モッテコイ遊びの道具は? 枝で遊ぶ危険性

「枝」や「木の棒」を使って、モッテコイをしている光景をよく見かける。なぜ飼い主はボールでなく棒を使ってしまうのか?木の棒や枝で遊ぶ危険性を今回は考えてみよう。
(編集部注;トップの写真は、ワタクシ担当編集・前島の愛犬モーフ。これまで、日常的に流木やら落ちている枝などで遊ぶことが少なくなかった。今回の記事をきっかけに、気を付けようと思う)

#Activity / #Lifestyle

Author :写真=五十嵐廣幸、docdog編集部 文=五十嵐廣幸 イラスト=yuma

木の棒とボール、どちらを使う?

 多くの飼い主が、特に水辺の遊びになるとボールではなく、周辺に落ちていた木の棒(枝など)を使ってしまう。なぜ飼い主は木の棒を遊び道具として使ってしまうのだろうか?理由として以下の5つが挙げられると思う。

  • 1.ボールが無くなると困るから
    落ちている木の棒(枝)であれば、川に流されたり、無くしても「損をしないから」
  • 2.遊び道具を忘れたから
    カバンにあるはずのボールがなかった。ちょうどいいサイズの木の棒(枝)が落ちていたから
  • 3.環境に悪いから
    テニスボールなどが川などに流れてしまえば、結果としてゴミになるから
  • 4.犬が木の棒(枝)に夢中になるから
    今までずっと木の棒(枝)を使っていて犬がボールより木に興味を示すため
  • 5.木の棒(枝)の特徴
    ボールが水に沈んでしまうから。棒状の方が咥えやすいから

 私は水辺や原っぱなど場所に限らず、モッテコイ遊びをする際は木の棒(枝)は使わず、犬専用のボールや犬用ディスクなどを使って遊んでいる。その一番の理由は「木の棒(枝)で遊ぶことは大怪我に繋がるから」といえる。以下にリンクした画像は、木の棒(枝)で犬が遊んで怪我をした写真や記事であり、ショックを受ける方もいるだろうがぜひ見ていただきたい。

【閲覧注意】*ショッキングな画像が含まれます
画像1
画像2
画像3

 これらの画像は、"stick injuries dog"と検索すれば他にもたくさん見ることができる。愛犬を悲惨な目にあわせないためにも、少なくとも飼い主は万が一の時の可能性を、しっかりと認識しておくべきだ。

どのように犬は怪我をするのか?

 私の周りで実際に起こった「木の棒(枝)で遊んで」怪我をした事例を挙げてみる。

【CASE①】
飼い主がドッグランで木の枝を投げて犬と遊んでいた。その犬が枝を咥えて戻ってくる際に、咥えていた枝が地面に接触し、犬の喉を突き破って犬が死んだ。

【CASE②】
ゴールデン・レトリーバーの飼い主が、木の棒を投げてモッテコイ遊びをしていたところ、散歩中のボーダー・コリーが投げられた棒に反応して空中でキャッチした。ボーダー・コリーが地面に着地した際、咥えていた棒が喉に刺さった。治療は約三ヶ月間続いたが回復せずに死んだ。治療費の合計は120万円。犬を失った飼い主は「他人が投げた木の棒で、自分の愛犬が死んだことに今も納得ができない」とのことだ。

180503_02.jpg

 このように怪我の多くは、咥えながら歩いている棒の一端が地面や岩などにぶつかった際に棒が強く押し付けられて、喉や口を突き刺すという悲劇である。これは子どもが棒のついた飴を歩きながら食べて転んだ際に起こる怪我と同じといえよう。

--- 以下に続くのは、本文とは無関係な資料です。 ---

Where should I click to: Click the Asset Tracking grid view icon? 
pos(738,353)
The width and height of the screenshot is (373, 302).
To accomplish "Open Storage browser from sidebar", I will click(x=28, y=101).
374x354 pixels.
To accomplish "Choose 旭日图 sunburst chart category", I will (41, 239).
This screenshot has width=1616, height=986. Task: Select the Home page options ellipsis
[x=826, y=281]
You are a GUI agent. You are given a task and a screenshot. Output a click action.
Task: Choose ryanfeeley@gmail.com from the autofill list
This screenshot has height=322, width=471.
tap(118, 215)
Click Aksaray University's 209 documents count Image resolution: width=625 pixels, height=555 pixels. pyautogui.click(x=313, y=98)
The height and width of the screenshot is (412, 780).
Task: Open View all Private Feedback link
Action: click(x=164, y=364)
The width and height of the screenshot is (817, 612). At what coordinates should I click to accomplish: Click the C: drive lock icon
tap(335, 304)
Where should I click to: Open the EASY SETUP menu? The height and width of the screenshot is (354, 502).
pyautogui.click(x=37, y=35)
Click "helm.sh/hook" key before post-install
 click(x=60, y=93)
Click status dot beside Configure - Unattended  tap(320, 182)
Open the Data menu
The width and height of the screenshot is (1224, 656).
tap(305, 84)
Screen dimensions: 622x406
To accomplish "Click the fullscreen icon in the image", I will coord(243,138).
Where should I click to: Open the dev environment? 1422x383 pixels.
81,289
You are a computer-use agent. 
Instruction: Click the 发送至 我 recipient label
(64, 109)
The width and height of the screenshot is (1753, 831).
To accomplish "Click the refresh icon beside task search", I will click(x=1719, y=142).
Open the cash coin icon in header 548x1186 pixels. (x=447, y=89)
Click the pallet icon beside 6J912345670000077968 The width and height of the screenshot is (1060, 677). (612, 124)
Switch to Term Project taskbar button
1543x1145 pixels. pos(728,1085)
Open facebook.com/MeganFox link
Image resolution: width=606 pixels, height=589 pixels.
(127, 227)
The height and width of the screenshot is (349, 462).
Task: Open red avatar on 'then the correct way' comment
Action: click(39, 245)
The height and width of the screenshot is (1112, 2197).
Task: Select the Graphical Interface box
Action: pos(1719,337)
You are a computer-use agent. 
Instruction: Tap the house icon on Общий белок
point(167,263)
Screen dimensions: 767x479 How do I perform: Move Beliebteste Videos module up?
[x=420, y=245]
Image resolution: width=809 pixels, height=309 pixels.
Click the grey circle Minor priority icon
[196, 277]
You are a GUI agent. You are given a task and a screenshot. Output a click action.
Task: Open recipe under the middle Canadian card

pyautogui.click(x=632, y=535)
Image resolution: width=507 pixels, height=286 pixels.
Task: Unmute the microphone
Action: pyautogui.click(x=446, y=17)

 その他にも、木の破片や断面によって口内を切ること、枝の一部や棘などが口内に突き刺さって細菌に感染する場合もある。また棘が刺さった場合は発見することがとても困難になり、場合によってはCTスキャンを使うこともある。

 私たちは犬が木の棒を咥える際、下記の写真Aのように、「枝を横にして咥える」と思いがちだが、実際には写真Bのように枝が犬の口に対して縦、または垂直にして咥えて飼い主と遊ぶこともある。この写真Bの状態で、万が一でも棒に大きな力が加われば犬は大怪我をする可能性が高い。また咥えている棒が枝分かれしていたら......そう思うと、どんな咥え方をしていようが怪我の可能性は高いといえる。

180503_03.jpg

写真A

180503_04.jpg

写真B

 以上の理由で、私は木の棒(枝)を遊び道具から外している。また、他の飼い主が投げた木の棒が自分の愛犬に当たることもあり得る。水辺などで棒遊びをしている飼い主を見かけたら、その方に犬が怪我をする可能性を上手に伝えて、投げることを止めてもらうか、その場から離れるのが自分の愛犬を守ることに繋がると思う。

 では、これからの季節多くなるであろう川や海などでの遊びでは、どのようなアイテムを使って犬と水遊びをしたらよいのだろうか?初心者も使える私のオススメアイテムを紹介しよう。

犬専用の安心感

 犬専用アイテムを使う一番の利点は犬の口や歯に優しいことだ。例えば、多くの人が何気なく使っているテニスボールはカーペット状の短い毛で覆われて、地面にバウンドするたびにボールの表面には砂や細かい石などが絡みつく。それを犬が咥えれば、歯を傷つけることになるのは簡単に想像できるだろう。犬専用のアイテムはそれら小石や砂などが付着しづらいデザインのものや、ハンドタオルでさっと拭えば取れるものが多いといえる。これらは「犬とのボール遊びは、飼い主の責任で成り立っている」でも触れているので参考にしてもらいたい。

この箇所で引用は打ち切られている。